By: Nicole Cordasco
American and Alaskan Natives currently make up approximately 2.4% of the United States population, an estimated 10 million people (National Congress of American Indians). Less than half of this group reside on reservations or tribal land. Cultural loss is a huge problem for Native communities. Few elders remain that are well-versed in tribal traditions, ceremonies and languages. Native languages are becoming further endangered as time goes on and speakers pass away. According to the Indigineous Language Institute, of the over 300 indigenous languages that were once spoken in the United States, only 175 remain. That number is predicted to decrease to only 20 spoken indigenous languages by 2050. Native communities and elders are further threatened by the current COVID-19 pandemic.
Native Americans have been disproportionately affected by COVID-19. According to the CDC, the mortality rate from the virus is 1.8 times greater for Native Americans and Alaska Natives than for white people. As of December of this year, 2,689 Native people have died from the virus, especially in older age groups (CDC). This disparity is partly due to long-standing inequities facing Native Americans. Lack of public funding, infrastructure, access to health care and insurance coverage in Native communities have contributed to health issues that make victims more susceptible to fatal cases of COVID-19. As witnessed in poorer areas of the country and world, socioeconomic factors have caused increased COVID mortality.

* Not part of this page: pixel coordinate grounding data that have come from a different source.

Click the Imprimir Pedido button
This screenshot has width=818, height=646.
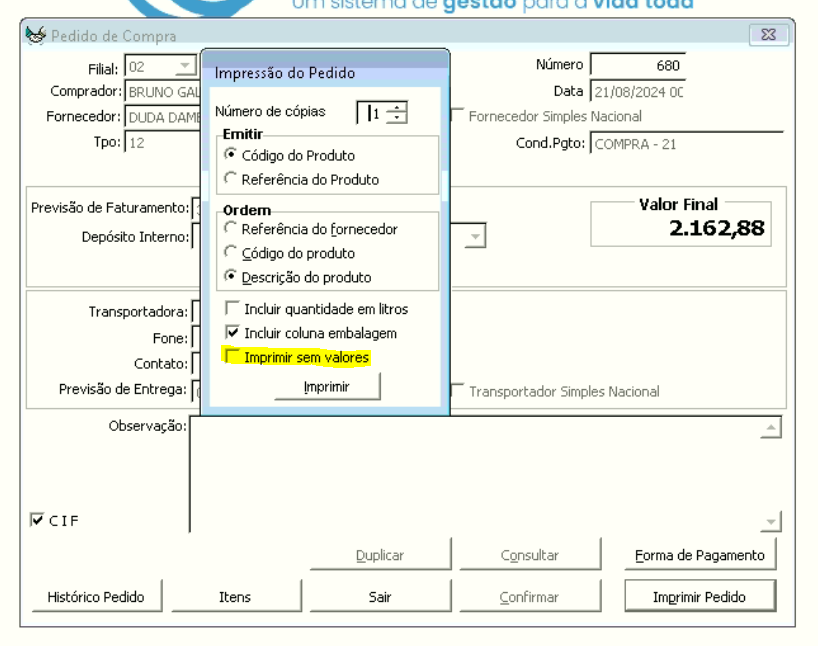tap(700, 597)
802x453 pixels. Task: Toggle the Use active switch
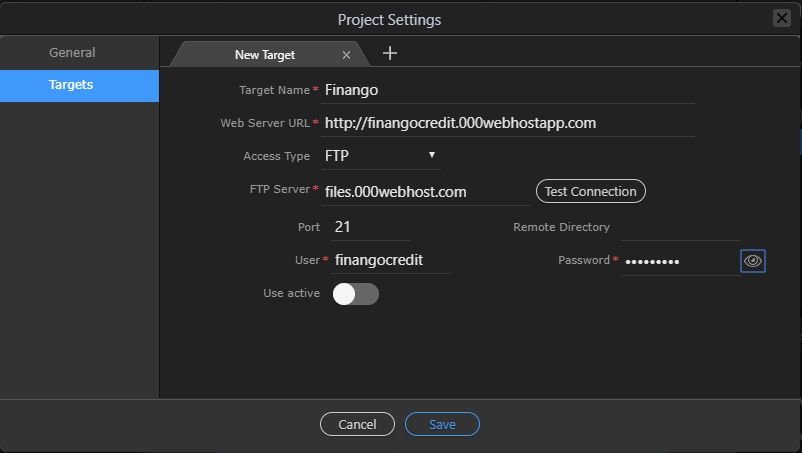(355, 294)
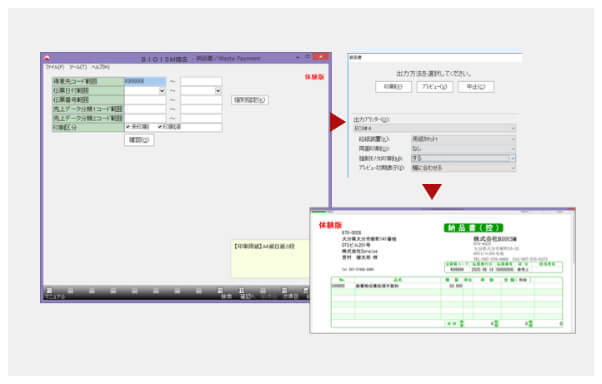Click the 印刷 button in output dialog
This screenshot has width=602, height=384.
[x=393, y=87]
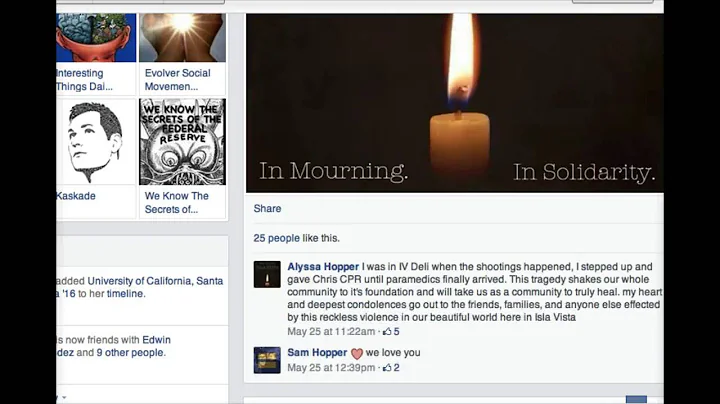Click thumbs-up icon on Sam Hopper's comment

(387, 368)
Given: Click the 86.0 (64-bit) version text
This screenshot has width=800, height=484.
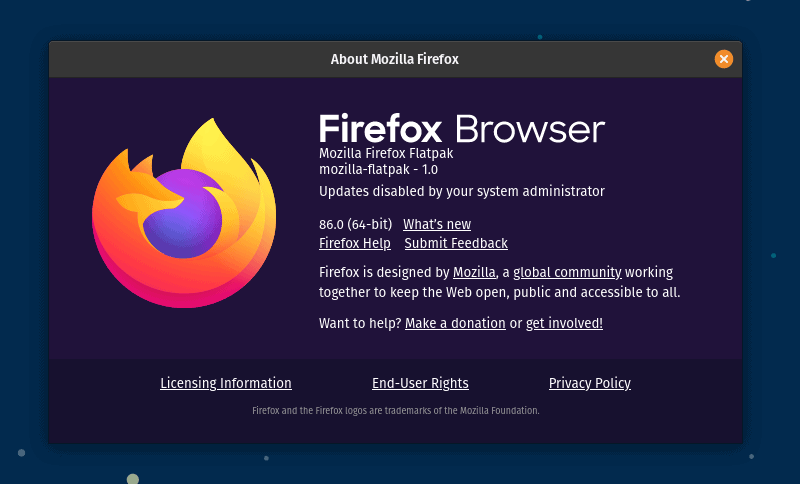Looking at the screenshot, I should 355,224.
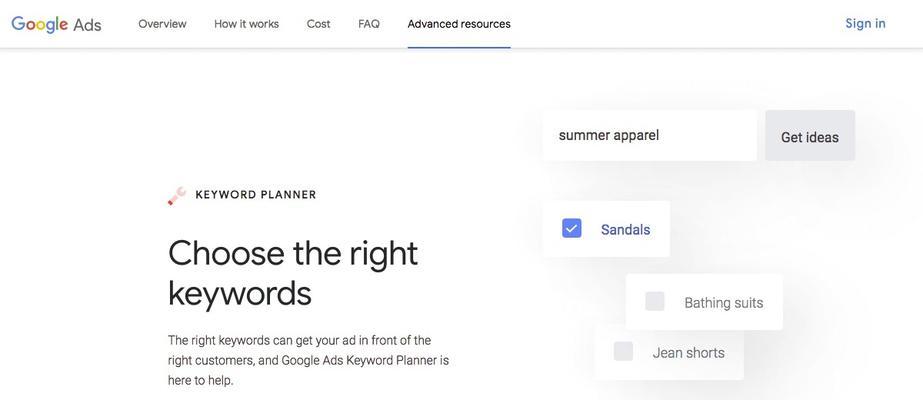Tick the Bathing suits checkbox

(655, 301)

Members of tribal nations and volunteer groups have been working to protect elders during the pandemic. A group of Navajo women began a campaign to deliver food and sanitation products to remote community members, many of whose homes do not have running water. These efforts have been helpful, but have not been able to prevent the virus from reaching many of the Navajo Nation’s elders. The Navajo Nation has had 869 deaths from COVID, 565 of which are among people 60 years of age and older. These losses have decimated the group of traditional Navajo medicine men and women, known as hataałii. The University of New Mexico defines a hataałii as a medicine man or woman “who performs traditional healing ceremonies and blessing rites intended to protect and cure the body, mind, and spirit… using traditional, sacred practices such as chanting, praying, or herb medicine… to restore the individual’s health in accordance with communal balance and universal harmony.” Hataałii is an essential practice that must not go extinct.
The loss of Native culture and language is devastating for everyone. The white colonizers of this continent stripped Natives of their land and slaughtered huge percentages of their populations. It is the duty of modern-day Americans to help in protecting the rich heritage and values of the remaining indigenous peoples. This can be done by signing petitions, attending protests safely and contacting government officials to allow indigenous tribe elders to be at the top of the list for the COVID vaccine. Retaining this cultural diversity and celebrating these ancient traditions, like hataałii, is fundamental in honoring and learning from Native culture. A professor at Diné College and a member of the Diné Hataałii Association, Avery Denny, lamented that when these elders “pass on, all that knowledge is gone forever, never to be retained. It’s just lost” (New York Times). We must protect indigenous communities.